Pound Proxy For Flexibility And Security
Pound proxy is a great solution for adding a bit of a security layer, flexibility or scalability to your web server(s). If you're doing anything much more complex than hosting a blog, Pound may have some added value for you.
What Pound Is
Pound is a reverse proxy - that means you put it on the server end in front of your web services, not in front of your clients who need to connect to the general Internet. It takes web requests from end-users and distributes them among several web servers or services you may be running. Pound is also load balancing, so you can run multiple servers that look to the outside world as if they are just one, allowing you to spread the workload around.
What Pound Is Not
Pound proxy is NOT a caching proxy. By itself it won't help to speed up your server or network, but there is a lot of flexibility in Pound that will help you overall.
In Ubuntu, installing and using Pound is very easy. Simply install it and configure two files and you're off and running.
apt-get install poundTo enable Pound, you must edit the following file:
/etc/default/pound
Change it from startup=0 to startup=1. Before doing this, Pound will refuse to start.
The primary configuration file is located here:
/etc/pound/pound.cfgThere's a good deal of customization you can do with pound, but here's a few neat tricks you can do. Redirect all HTTP traffic to an SSL url It's easy to have pound do browser redirects for you. For instance, if your server farm is going to require SSL connections, you can automatically redirect any of the non-ssl connection attempts to the proper URL:
ListenHTTP Address 192.168.1.5 Port 80 Service Redirect "https://my.example.com/" End End
The above configuration tells Pound to listen on port 80 and redirect all incoming traffic to "https://my.example.com/".
Handle SSL at the proxy
If your server farm will be using SSL but you will have multiple servers on the backend which might make handling SSL certificates a bit sketchy, you can have Pound do the SSL encryption/decryption as the traffic leaves your LAN, and use standard HTTP requests within your local network:
ListenHTTPS Address 192.168.1.5 Port 443 Cert "/etc/apache2/ssl/mycertificate.pem" Service BackEnd Address 192.168.1.80 Port 80 End BackEnd Address 192.168.1.81 Port 80 End End End
Notice you specify the SSL certificate to Pound, and it handles all the encryption work for you. I now have two separate load-balanced failover servers that will handle the requests as if they are one SSL enabled server. Each "BackEnd" section describes a single server that is used in the load balancing. If that server fails, Pound will automatically stop sending it requests until it comes back online.

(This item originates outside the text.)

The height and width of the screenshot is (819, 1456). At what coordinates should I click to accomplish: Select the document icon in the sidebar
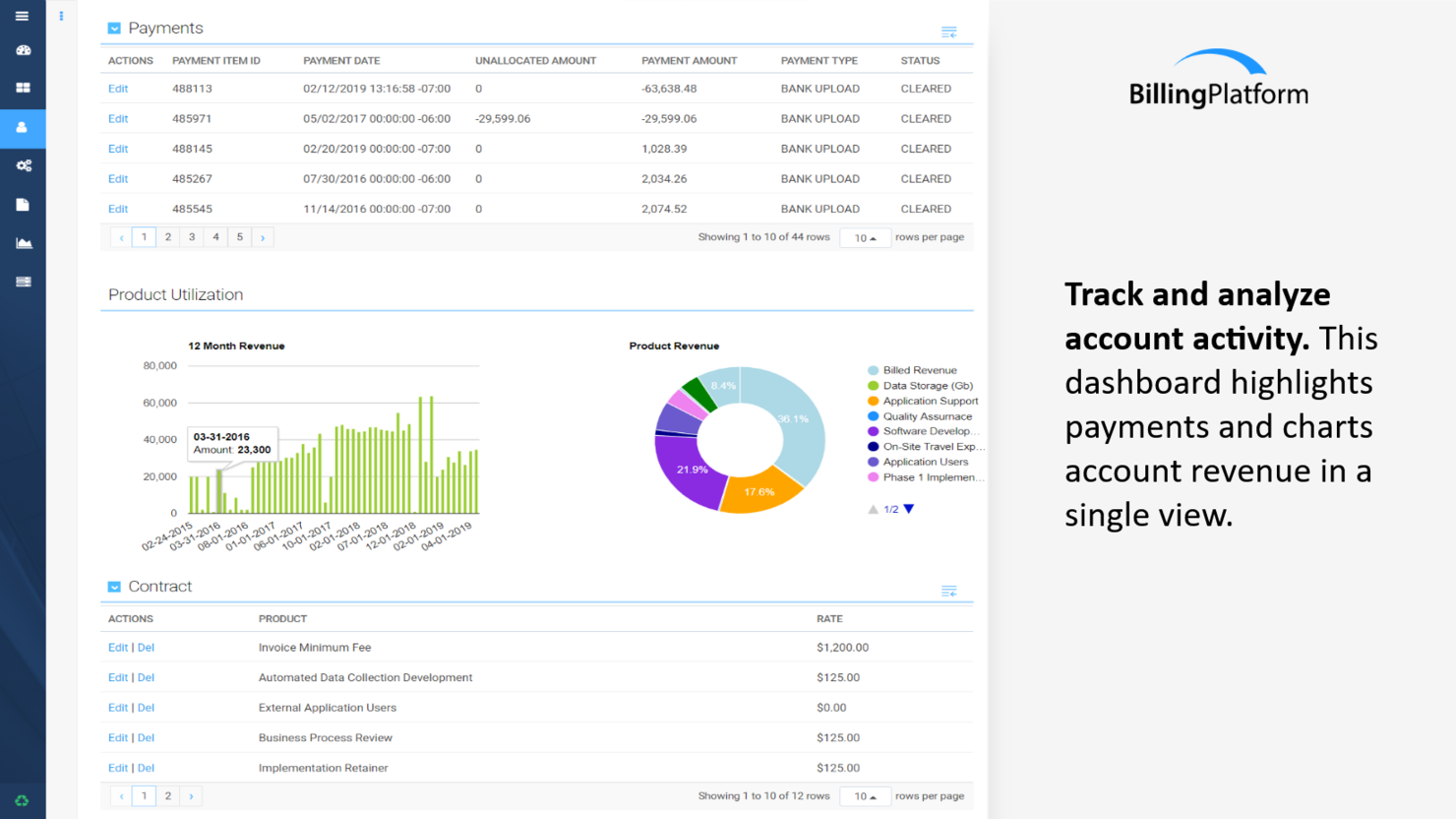pos(23,204)
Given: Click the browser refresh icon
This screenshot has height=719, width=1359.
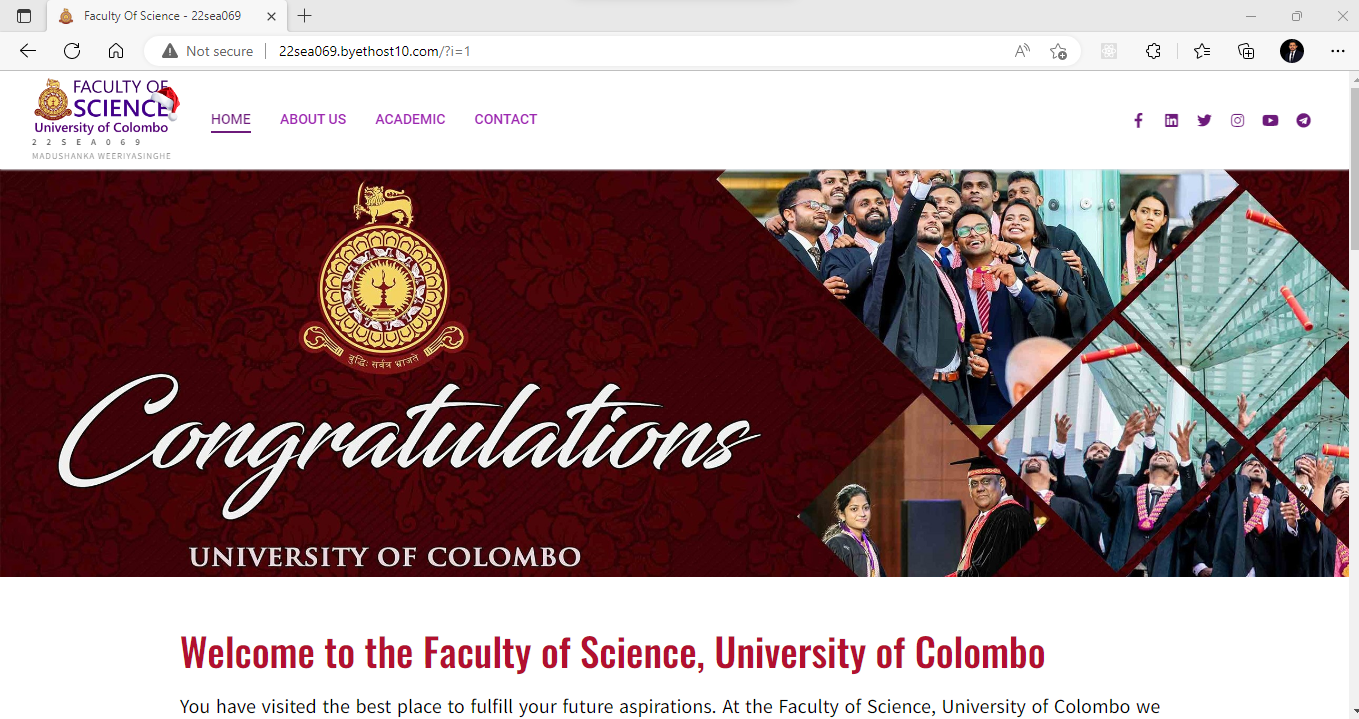Looking at the screenshot, I should [72, 51].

Redirect image and css requests to a separate server
Another cool trick with Pound is to send all your static content to one server like LightTPD while pulling your PHP DB enabled content from Apache. That's easily done with URL matching:
Service URL "/(images|js|css)/" BackEnd Address 192.168.1.80 Port 81 #This is where LightTPD is running End End
The above "Service" example will send any traffic with a URL containing images, js or css to a specific IP and port for handling, but any other requests would be handled by another Service block. You can have multiple Service blocks in a Listen section, and multiple BackEnd's in a Service block.
Redirect requests to a different service on the same machine
Pound will also allow you to pull from a different port on the same machine by just using 127.0.0.1 as the Address and specfying a different port, so perhaps you have LightTPD running on your Pound machine and pass the PHP off to different servers, Pound can do that for you as well.

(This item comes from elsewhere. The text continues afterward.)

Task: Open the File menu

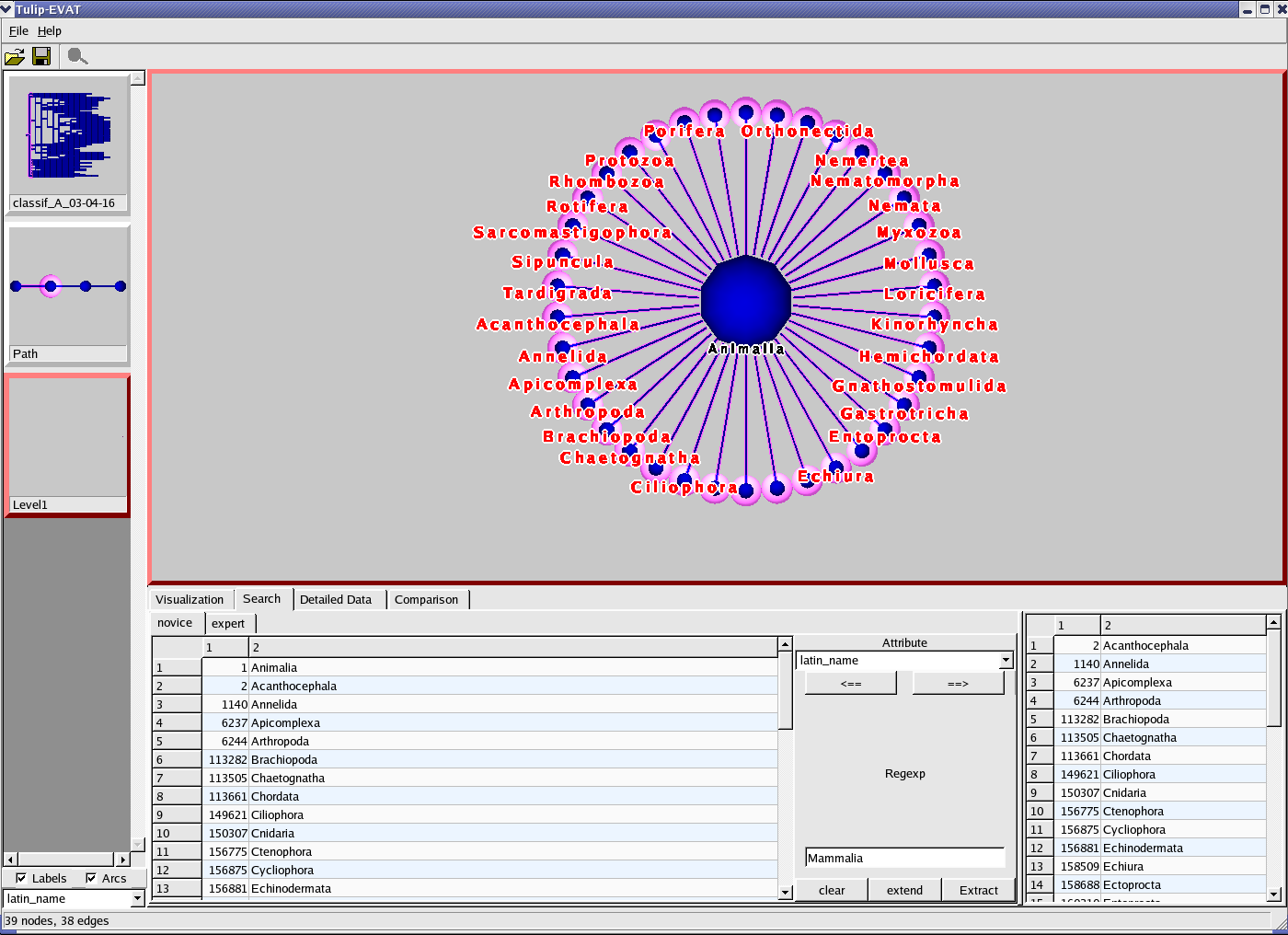Action: click(18, 31)
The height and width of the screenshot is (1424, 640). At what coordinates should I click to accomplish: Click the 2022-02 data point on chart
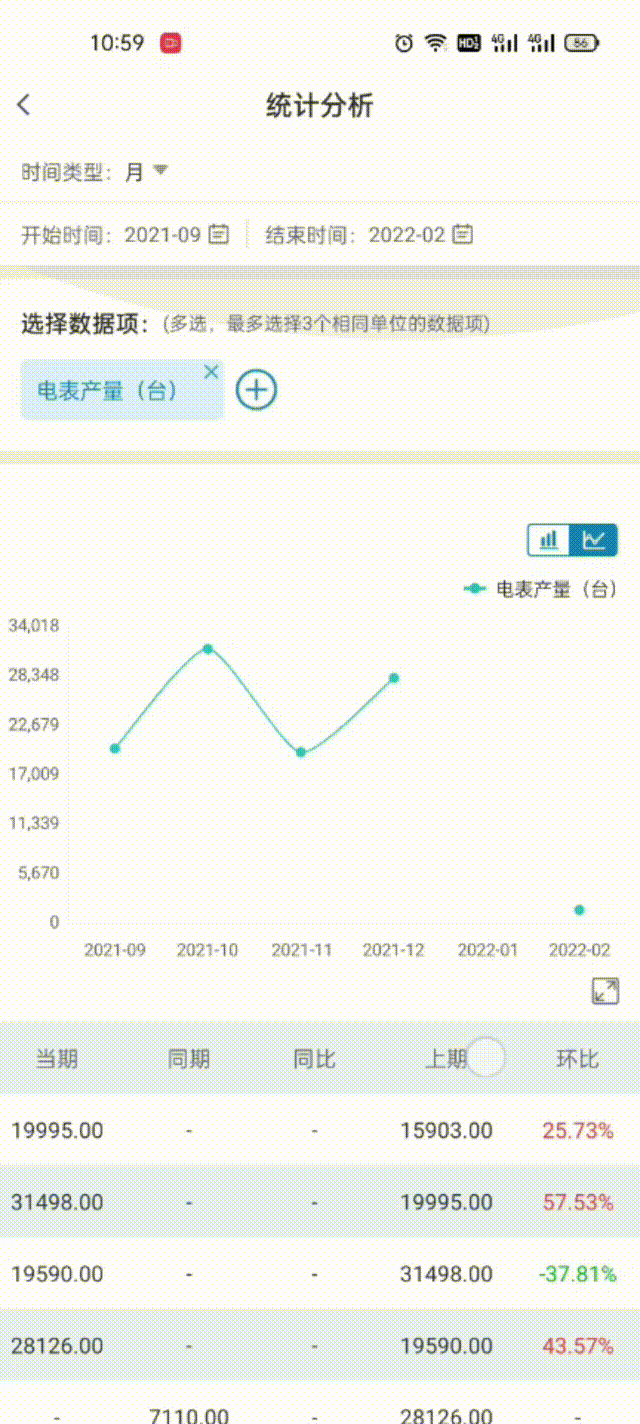pyautogui.click(x=579, y=910)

Filter traffic based on headers
Another neat trick is to filter your end-users based on headers provided by the client. For instance, say your website should never be contacted by anything except an actual browser and you're concerned with the possibility of people writing programs to pull data from the site, you can add a Service that filters them out:
Service HeadRequire "User-Agent:.*Microsoft URL Control.*" Redirect "http://www.microsoft.com" End
Filter traffic based on destination DNS name
Or perhaps you're hosting more than one domain on the same IP and want traffic for one of those to go to another server:
Service HeadRequire "Host:.*myotherdomain.com.*" BackEnd Address 192.168.1.8 Port 80 End End
One thing to note - the IP address of all web requests will now show as the Pound server to all of your various web services. Pound will add an HTTP_X_FORWARDED_FOR header to the request that includes the original IP address. In PHP you can access this using:
$clientip = array_pop(explode(',', $_SERVER['HTTP_X_FORWARDED_FOR']));As you can see it's a very powerful utility to help you scale your services or simply provide better management features. Pound proxy is a staple for much of the development my team does these days.